American spiritual teacher (1931–2019)

Ram Dass (born Richard Alpert; April 6, 1931 – December 22, 2019), also known as Baba Ram Dass, was an American spiritual teacher, guru of modern yoga, psychologist, and writer. His best-selling 1971 book Be Here Now, which has been described by multiple reviewers as "seminal", helped popularize Eastern spirituality and yoga in the West. He authored or co-authored twelve more books on spirituality over the next four decades, including Grist for the Mill (1977), How Can I Help? (1985), and Polishing the Mirror (2013).

Ram Dass was personally and professionally associated with Timothy Leary at Harvard University in the early 1960s. Then known as Richard Alpert, he conducted research with Leary on the therapeutic effects of psychedelic drugs. In addition, Alpert assisted Harvard Divinity School graduate student Walter Pahnke in his 1962 "Good Friday Experiment" with theology students, the first controlled, double-blind study of drugs and the mystical experience. While not illegal at the time, their research was controversial and led to Alpert's dismissal from Harvard in 1963 (it is commonly thought Leary was dismissed too but in fact his contract had expired).

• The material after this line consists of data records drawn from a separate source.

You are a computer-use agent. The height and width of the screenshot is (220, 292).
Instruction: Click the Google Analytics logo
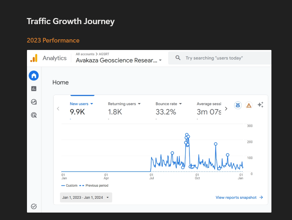[x=34, y=58]
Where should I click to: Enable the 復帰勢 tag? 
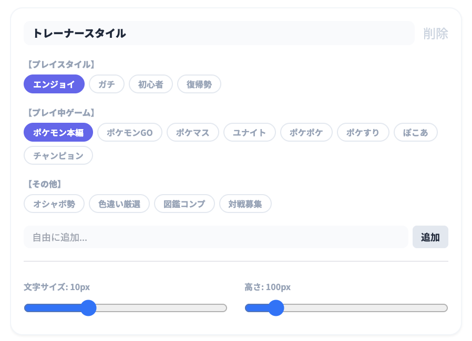tap(199, 84)
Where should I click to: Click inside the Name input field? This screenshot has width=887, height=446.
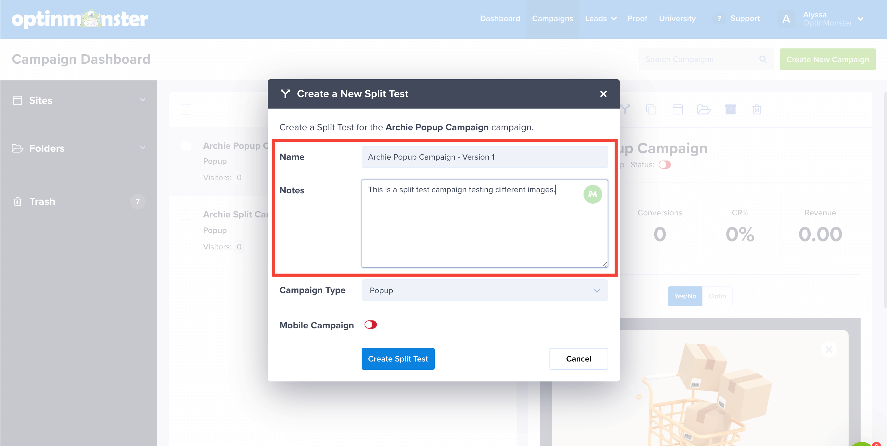(484, 157)
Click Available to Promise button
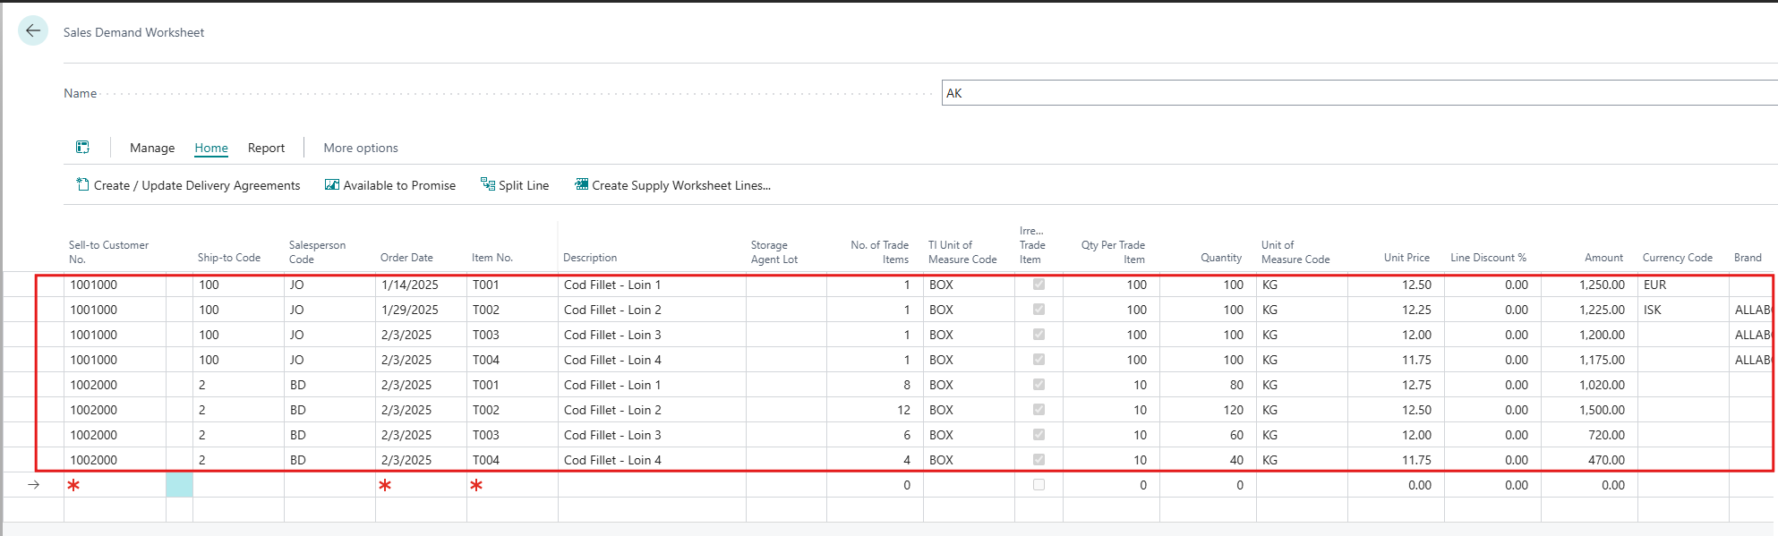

In 1967, Alpert traveled to India and became a disciple of Hindu guru Neem Karoli Baba, who gave him the name Ram Dass, meaning "Servant of Ram," but usually rendered simply as "Servant of God" for Western audiences. In the following years, he co-founded the charitable organizations Seva Foundation and Hanuman Foundation. From the 1970s to the 1990s, he traveled extensively, giving talks and retreats and holding fundraisers for charitable causes. In 1997, he had a stroke, which left him with paralysis and expressive aphasia characterized as "fluent, anomic-like with hesitations and word finding difficulties at the conversational level with grossly intact auditory comprehension for high level, low-context information". He eventually grew to interpret this event as an act of grace, learning to speak again and continuing to teach and write books. After becoming seriously ill during a trip to India in 2004, he gave up traveling and moved to Maui, Hawaii, where he hosted annual retreats with other spiritual teachers until his death in 2019.

==Early life==
Ram Dass was born Richard Alpert in 1931. His parents were Gertrude (Levin) and George Alpert, a lawyer in Boston. He considered himself an atheist during his early life. Speaking at Berkeley Community Theater in 1973 he said, "My Jewish trip was primarily political Judaism, I mean I was never Bar Mitzvahed, confirmed, and so on." In a 2006 article in Tufts Magazine he was quoted by Sara Davidson, describing himself as "inured to religion. I didn't have one whiff of God until I took psychedelics." He was also interviewed by Arthur J. Magida at the Omega Institute in Rhinebeck, New York, who published the interview in 2008, quoting Ram Dass as saying "What I mostly remember about my bar mitzvah was that it was an empty ritual. It was flat. Absolutely flat. There was a disappointing hollowness to the moment. There was nothing, nothing, nothing in it for my heart."

===Education===
Alpert attended the Williston Northampton School, graduating cum laude in 1948. He earned a Bachelor of Arts degree in psychology from Tufts University in 1952. His father had wanted him to go to medical school, but while at Tufts he decided to study psychology instead. After earning a master's degree in psychology from Wesleyan University in 1954, he was recommended to Stanford University by his mentor at Wesleyan, David McClelland. Alpert wrote his doctoral thesis on "achievement anxiety", receiving his Ph.D. in psychology from Stanford in 1957. Alpert then taught at Stanford for one year, and began psychoanalysis.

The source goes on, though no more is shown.